There is another destroyer of souls. I will not say much about it, but I will just read you what the context saith of it-- "Who hath woe? Who hath sorrow? Who hath contentions? Who hath babbling? Who hath wounds without cause? Who hath redness of eyes? They that tarry long at the wine. They that go to seek mixed wine. Look not thou upon the wine when it is red, when it giveth his color in the cup, when it moveth itself aright. At the last it biteth like a serpent, and stingeth like an
adder. Thine eyes shall behold strange women, and thine heart shall utter perverse things." Read carefully the rest of the chapter, and then hear the voice of wisdom say, "My son, if thou wouldst be kept from drunkenness and gluttony, from wantonness and chambering, and everything that the heart inclineth to, give me thy heart."

It is well to guard your heart with all the apparatus that wisdom can provide. It is well totally to abstain from that which becomes a snare to you: but I charge you, do not rely upon abstinence but give your heart to Jesus; for nothing short of true godliness will preserve you from sin so that you shall be presented faultless before his presence with exceeding great joy. As you would wish to preserve an unblemished character and be found honorable to the end, my son I charge thee give to Christ thy heart.

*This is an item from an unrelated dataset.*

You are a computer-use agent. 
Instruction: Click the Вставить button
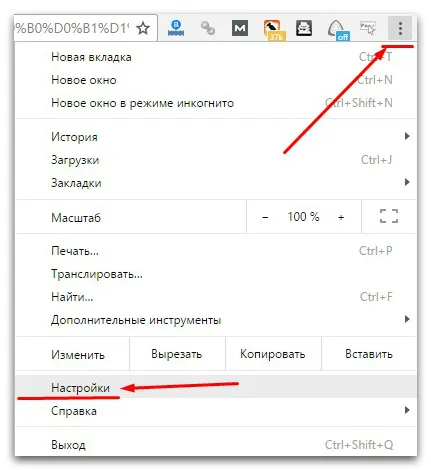tap(369, 354)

Wisdom urges to immediate decision because it is well to have a heart at once occupied and taken up by Christ. It is an empty heart that the devil enters. You know how the boys always break the windows of empty houses, and the devil throws stones wherever the heart is empty. If you can say to the devil when you are tempted, "You are too late: I have given my heart to Christ, I cannot listen to your overtures, I am affianced to the Savior by bonds of love that never can be broken," what a blessed safeguard you have! I know of nothing that can so protect the young man in these perilous days as to be able to sing "O God, my heart is fixed; my heart is fixed! Others may flit to and fro and seek something to light upon, but my heart is fixed upon thee for ever. I am unable to turn aside through thy sweet grace." "My son," says the text, "give me thine heart" that Christ may dwell there, that when Satan comes, the One who is stronger than the strong man armed may keep his house, and drive the foeman back.